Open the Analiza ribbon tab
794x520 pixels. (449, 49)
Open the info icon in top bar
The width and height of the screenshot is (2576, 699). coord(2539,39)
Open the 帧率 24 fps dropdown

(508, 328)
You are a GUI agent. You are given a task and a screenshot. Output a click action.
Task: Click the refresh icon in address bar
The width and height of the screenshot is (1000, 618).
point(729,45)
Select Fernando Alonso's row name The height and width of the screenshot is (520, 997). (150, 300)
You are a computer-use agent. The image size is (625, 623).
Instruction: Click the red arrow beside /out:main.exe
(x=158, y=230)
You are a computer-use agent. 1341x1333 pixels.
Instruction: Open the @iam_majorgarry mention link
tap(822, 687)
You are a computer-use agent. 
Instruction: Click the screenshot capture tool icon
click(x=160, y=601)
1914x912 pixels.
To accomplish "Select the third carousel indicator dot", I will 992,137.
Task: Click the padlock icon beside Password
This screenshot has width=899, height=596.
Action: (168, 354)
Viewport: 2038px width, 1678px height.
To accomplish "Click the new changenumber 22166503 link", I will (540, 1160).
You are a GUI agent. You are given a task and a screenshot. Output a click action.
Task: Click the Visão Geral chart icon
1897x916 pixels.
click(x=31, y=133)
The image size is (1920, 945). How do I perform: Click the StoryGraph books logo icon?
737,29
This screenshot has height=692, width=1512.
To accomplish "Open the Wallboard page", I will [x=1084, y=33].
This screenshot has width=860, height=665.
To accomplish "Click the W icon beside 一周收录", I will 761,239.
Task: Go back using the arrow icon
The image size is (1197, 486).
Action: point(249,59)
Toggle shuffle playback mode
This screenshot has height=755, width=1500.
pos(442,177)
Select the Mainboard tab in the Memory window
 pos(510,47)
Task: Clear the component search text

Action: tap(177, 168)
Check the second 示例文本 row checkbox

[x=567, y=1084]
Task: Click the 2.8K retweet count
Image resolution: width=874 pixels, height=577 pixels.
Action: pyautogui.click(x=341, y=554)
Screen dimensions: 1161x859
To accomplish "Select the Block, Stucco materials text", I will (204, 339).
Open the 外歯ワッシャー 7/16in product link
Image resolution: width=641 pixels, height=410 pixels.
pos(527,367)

== Task to complete ==
Lay out every line of the material above as a JSON list of strings, one string per line, leaving out blank lines.

== Solution ==
[
  "Open the Analiza ribbon tab",
  "794x520 pixels. (449, 49)",
  "Open the info icon in top bar",
  "The width and height of the screenshot is (2576, 699). coord(2539,39)",
  "Open the 帧率 24 fps dropdown",
  "(508, 328)",
  "You are a GUI agent. You are given a task and a screenshot. Output a click action.",
  "Task: Click the refresh icon in address bar",
  "The width and height of the screenshot is (1000, 618).",
  "point(729,45)",
  "Select Fernando Alonso's row name The height and width of the screenshot is (520, 997). (150, 300)",
  "You are a computer-use agent. The image size is (625, 623).",
  "Instruction: Click the red arrow beside /out:main.exe",
  "(x=158, y=230)",
  "You are a computer-use agent. 1341x1333 pixels.",
  "Instruction: Open the @iam_majorgarry mention link",
  "tap(822, 687)",
  "You are a computer-use agent. ",
  "Instruction: Click the screenshot capture tool icon",
  "click(x=160, y=601)",
  "1914x912 pixels.",
  "To accomplish \"Select the third carousel indicator dot\", I will 992,137.",
  "Task: Click the padlock icon beside Password",
  "This screenshot has width=899, height=596.",
  "Action: (168, 354)",
  "Viewport: 2038px width, 1678px height.",
  "To accomplish \"Click the new changenumber 22166503 link\", I will (540, 1160).",
  "You are a GUI agent. You are given a task and a screenshot. Output a click action.",
  "Task: Click the Visão Geral chart icon",
  "1897x916 pixels.",
  "click(x=31, y=133)",
  "The image size is (1920, 945). How do I perform: Click the StoryGraph books logo icon?",
  "737,29",
  "This screenshot has height=692, width=1512.",
  "To accomplish \"Open the Wallboard page\", I will [x=1084, y=33].",
  "This screenshot has width=860, height=665.",
  "To accomplish \"Click the W icon beside 一周收录\", I will 761,239.",
  "Task: Go back using the arrow icon",
  "The image size is (1197, 486).",
  "Action: point(249,59)",
  "Toggle shuffle playback mode",
  "This screenshot has height=755, width=1500.",
  "pos(442,177)",
  "Select the Mainboard tab in the Memory window",
  " pos(510,47)",
  "Task: Clear the component search text",
  "Action: tap(177, 168)",
  "Check the second 示例文本 row checkbox",
  "[x=567, y=1084]",
  "Task: Click the 2.8K retweet count",
  "Image resolution: width=874 pixels, height=577 pixels.",
  "Action: pyautogui.click(x=341, y=554)",
  "Screen dimensions: 1161x859",
  "To accomplish \"Select the Block, Stucco materials text\", I will (204, 339).",
  "Open the 外歯ワッシャー 7/16in product link",
  "Image resolution: width=641 pixels, height=410 pixels.",
  "pos(527,367)"
]